Two experiments were performed, in order to genetically characterize four new rhizobia strains, previously isolated from common bean nodules (two strains from Brazil and two from Venezuela, Table 1); and, also, to evaluate their nodulation and fixation capacity compared to two commercial strains and to native rhizobial population of a Brazilian Latossolo Vermelho (Rhodic Hapludox). Besides that the productivity and nodulation of common bean with the use of these strains alone and in mixture with PRF-81 strain were evaluated. The experiments were carried out using a randomized blocks design, with three replicates, under greenhouse conditions (28/24ºC daynight, and 60±5% RH), from February to July 2007, at Universidade Estadual Paulista (Unesp), in Jaboticabal, SP, Brazil.

The first experiment was driven in February and March, for the genetic characterization of strains and native rhizobia population. The four new strains, the two commercial ones and seven serial dilutions of the soil were inoculated to common bean plants cultivated in plastic tubes with 250 cm3 capacity filled with autoclave sterilized vermiculite, pH 6.8. Thirteen treatments were used to evaluate strains and native rhizobia population capacity to nodulate and to fix nitrogen on common bean plants: seven serial dilutions (10-1 to 10-7) of the Rhodic Hapludox, in 0.85% saline solution, prepared according to Vincent (1970); four new strains (LBMP 3VE, 4VE, 4BR, and 12BR) (Table 1), and two commercial strains (CIAT-899 and PRF-81). The inoculant treatments were prepared in liquid formulation from yeast-extract mannitol (YM) medium, incubated at 28ºC in a shaker (120 rpm) for 48 hours (Vincent, 1970). The number of cells was determined by optic density using a photoelectric colorimeter, resulting in a formulation ratio of approximately 109 cells mL-1 (colony formation units method).

The plot was constituted by three plastic tubes, with two seeds each, of common bean cultivar Pérola (Yokoyama et al., 1999) previously surfacesterilized with 95% ethanol, for one min, and 3% sodium hypochlorite solution for five min, then, washed seven times with sterile distilled water. Six days after planting, on emergence stage, the plants were thinned out leaving one seedling per tube. Then, the treatments were applied by adding 1 mL of the serial dilution treatments and the inoculant formulations, at the plant base.

During the growth stage, regular irrigations on plants were done with sterile distilled water to maintain the tubes close to field capacity. In all treatments, nutritional solution, without nitrogen, was applied weekly (Gibson, 1987).

_Supplied data_

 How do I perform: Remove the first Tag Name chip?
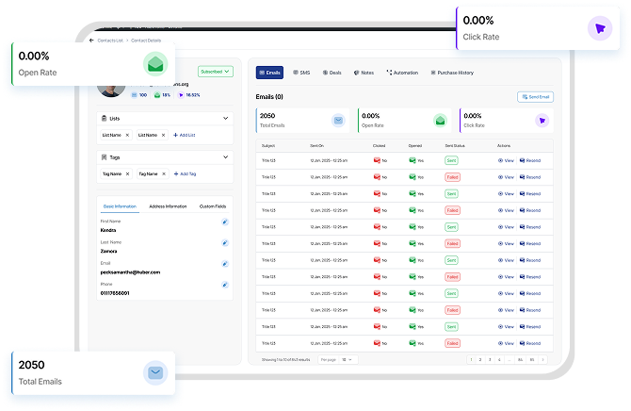tap(129, 173)

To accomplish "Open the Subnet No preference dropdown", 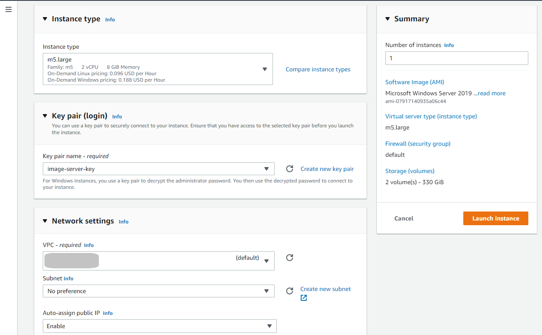I will coord(158,291).
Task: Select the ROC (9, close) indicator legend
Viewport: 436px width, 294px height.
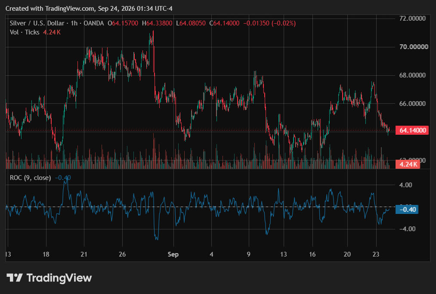Action: [30, 177]
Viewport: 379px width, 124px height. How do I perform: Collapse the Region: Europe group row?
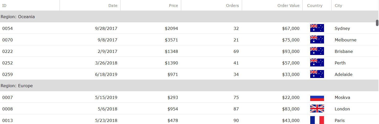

_Using the information_
1: Condense the paragraph of the common bean study that begins "The plot was constituted" into a short bulleted list. Keep its main facts.
2: From the common bean study, echo the passage that opens with the words "The plot was" and closes with "the plant base.", without changing anything.
The rows play no part in what follows.

_Solution list_
1:
- Each plot had three plastic tubes, each sown with two seeds of common bean cultivar Pérola.
- Seeds were surface-sterilized in 95% ethanol for one minute and 3% sodium hypochlorite for five minutes, then washed seven times with sterile distilled water.
- Six days after planting, at emergence, plants were thinned to one seedling per tube.
- Treatments were then applied as 1 mL of the serial dilution or inoculant formulation at the plant base.

2:
The plot was constituted by three plastic tubes, with two seeds each, of common bean cultivar Pérola (Yokoyama et al., 1999) previously surfacesterilized with 95% ethanol, for one min, and 3% sodium hypochlorite solution for five min, then, washed seven times with sterile distilled water. Six days after planting, on emergence stage, the plants were thinned out leaving one seedling per tube. Then, the treatments were applied by adding 1 mL of the serial dilution treatments and the inoculant formulations, at the plant base.